I won’t bother here to explain my code, as there is decent documentation about CommandTools. However, I do want to point out a difference from how we normally define the input. Namely, instead of defining them just below the input key, we put it in a record like so:

type: record
  fields:
    - name: ...

You may notice a disconnect. In the previous node, we created a list of records; whereas, here, we accept only a single record. We need special wiring here that breaks apart the list of records so each node receives only one record. This is accomplished with the scatter feature.

# Workflow.cwl.4
class: Workflow
cwlVersion: v1.0
requirements:
  - class: ScatterFeatureRequirement
inputs:
  fastqs:
    type: File[]
outputs:
  readCounts: ProcessReadFile/readCount
steps:
  PairReadFiles:
    run: PairReadFiles.cwl
    in:
      fastqs: fastqs
    out:
      - pairedReads
  ProcessReadFile:
    run: ProcessMatedReadFastqs.cwl
    in:
      pairedRead: PairReadFiles/pairedReads
    out:
      - readCount
    scatter:
      - pairedRead

There ya go. We have paired our reads in a way that allows scattering across a cluster.

Reflections

Is it all worth it?

There is one major benefit to CWL. Once written, I will be able to run this workflow anywhere, forever. You can’t say that about a lot of code.

But that assumes that CWL stabilizes as a language.

Once, I connected an enum of strings to a string sink. This is fine in the latest version of cwltool. But, later a user reported that he could no longer run our pipeline. I had to refactor the cwl documents – so that both tools accepted an enum input, to be backwards compatible.

That example applies to the marginal less well-thought-out aspects of the language. But it is illustrative. I often wonder whether the language changes enough to break compatibility with cwl documents written today. If so, what’s the point? I suggest developers and bioinformaticians wait and see before adopting CWL.

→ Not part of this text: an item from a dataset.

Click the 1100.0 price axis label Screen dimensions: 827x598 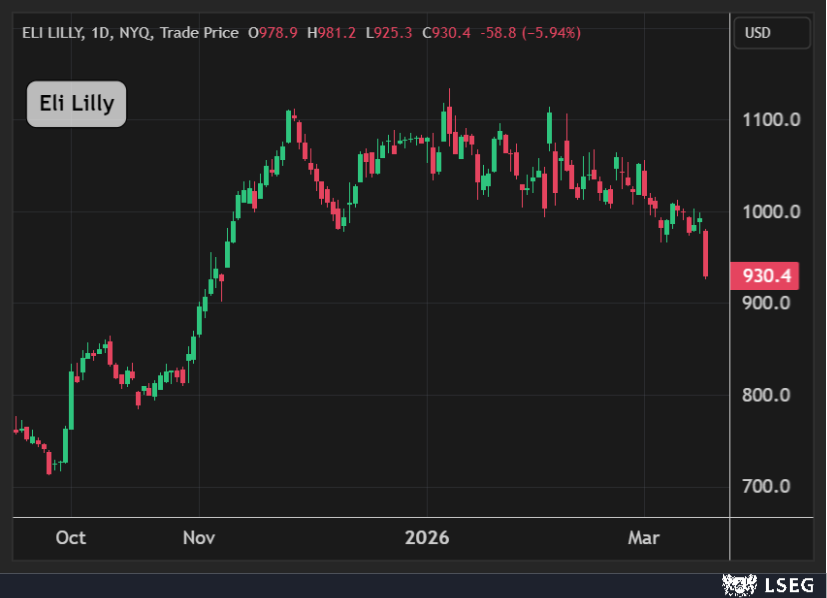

My other thought: this is very verbose. We have written one hundred and eighty-one lines of code over five files to pair read files and do trivial processing.

Snakemake seems more promising, since it’s language constructs strike me as expressive and concise. I haven’t attempted to run the snakemake workflow on a cluster, however. It uses Kubernetes, though, so any cloud provider should support it.

Day to day, I will continue to use CWL. But, for 2018, I do not recommend CWL. For the next project, I will seriously consider snakemake and, a few years down the line, re-evaluate CWL.